Above is the bullwhip before rolling it and bellow is after it’s first roll (right now I roll my whips twice).
Below is the bullwhip with the wristloop attached.
I haven’t taken any pictures of the whip with the knots on it yet. I’ll try to remember to take the pictures before and after the shellacing.
My next project is another 8 foot KotCS bullwhip. I should be starting to cut up the hide for that either later tonight or tomorrow. Here are my last two hides before my next shipment arrives…hopefully Wed or Thurs of next week.
I’ve done a few forward throws with the 8 foot bullwhip on my deck and that bullwhip’s got one heck of a crack!
Yesterday I got a lot more work done on the 8 foot Indy bullwhip than I though I would. I’ve got about 4 feet of the overlay finished. I’m going to do the 12 to 10 plait drop soon.
After having a hard time making the 7 foot indy bullwhip the last two bullwhips have been much easier and are coming along very well. I think my was working something out and gave me a bad whipmaking day when I made the 7 footy.
On Thursday I ordered some more kangaroo skins to make a few more KotCS bullwhips. And I’ll probably head up to visit David Morgan this week to get some more natural tan kangaroo skins.
The 8 foot KotCS Bullwhip is almost finished all it needs is a wrist loop and knots. I’ve also started work on an 8 foot Indy Bullwhip (morgan style). Here’s both bullwhips:
The Morgan style Indy bullwhip has two finished belllies. The KotCS Bullwhip has a Jacka-like transition.

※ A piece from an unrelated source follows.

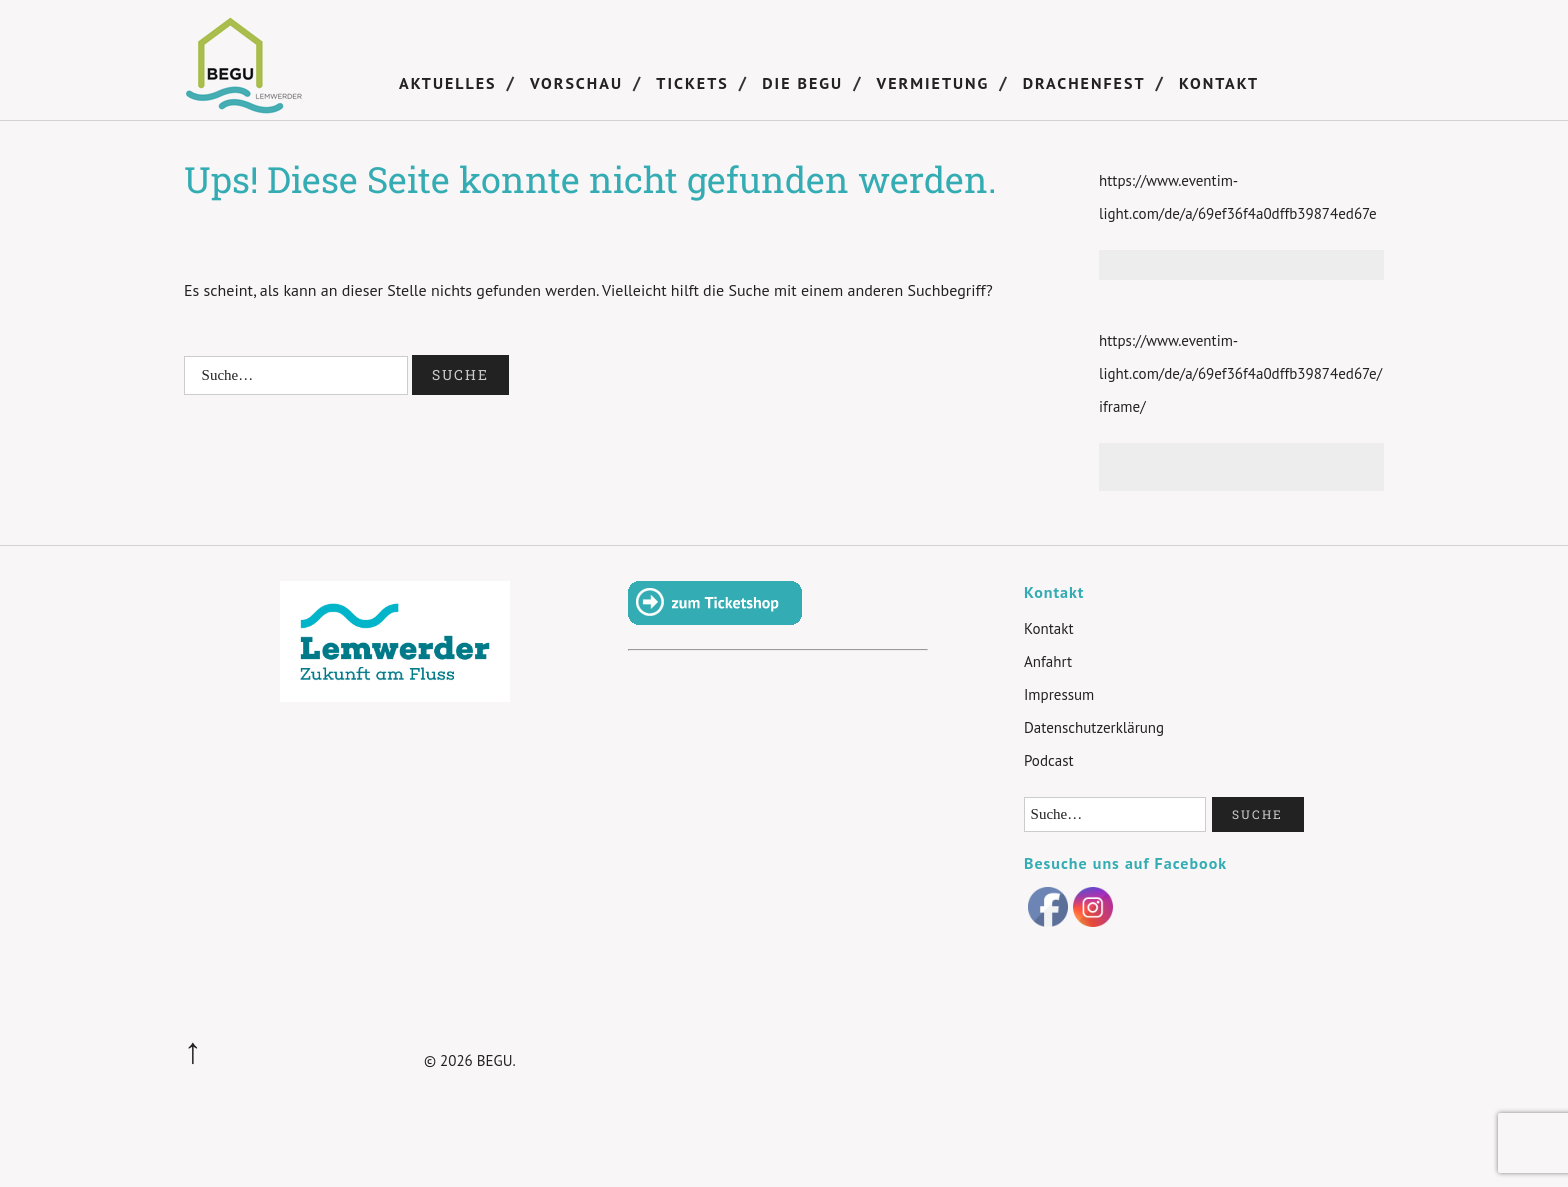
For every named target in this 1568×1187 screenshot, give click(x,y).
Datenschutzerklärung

My cutting time for the overlay has gotten much faster. I think the last time I timed myself it took about an hour and a half to cut the overlay for a 6 foot bullwhip. The last two bullwhips I’ve made have taken about an hour and change for an 8 foot bullwhip. When cutting the overlay I made a little pile of all the pieces I cut off the kangaroo skin to make the corners wider (see picture below):
I should get the bolster cut out tonight. Tomorrow my daughter and I are hanging out all day with a friend of mine (an amazing comedian) that is spending the day with his niece, so I probably won’t get much work done. But I should find time on Sunday to get most of the overlay plaited.
Many bullwhip makers make “matched” pairs, so to stand out from the crowd I make a “similar” pair. Well that’s not why I made them. I mader the bullwhip on the left as a test and I liked it so I kept it for my personal whip. then I made the second one to make a pair for me to do two handed cracking with them.
A lot of people say that for two handed cracking you need a matched pair, but Gery Deer has written a FAQ about why it’s not necessary to have an exactly matching pair. I agree with him.
The older whip is about 2 months old and the one on the right’s first trip out was today. They were a ton of fun!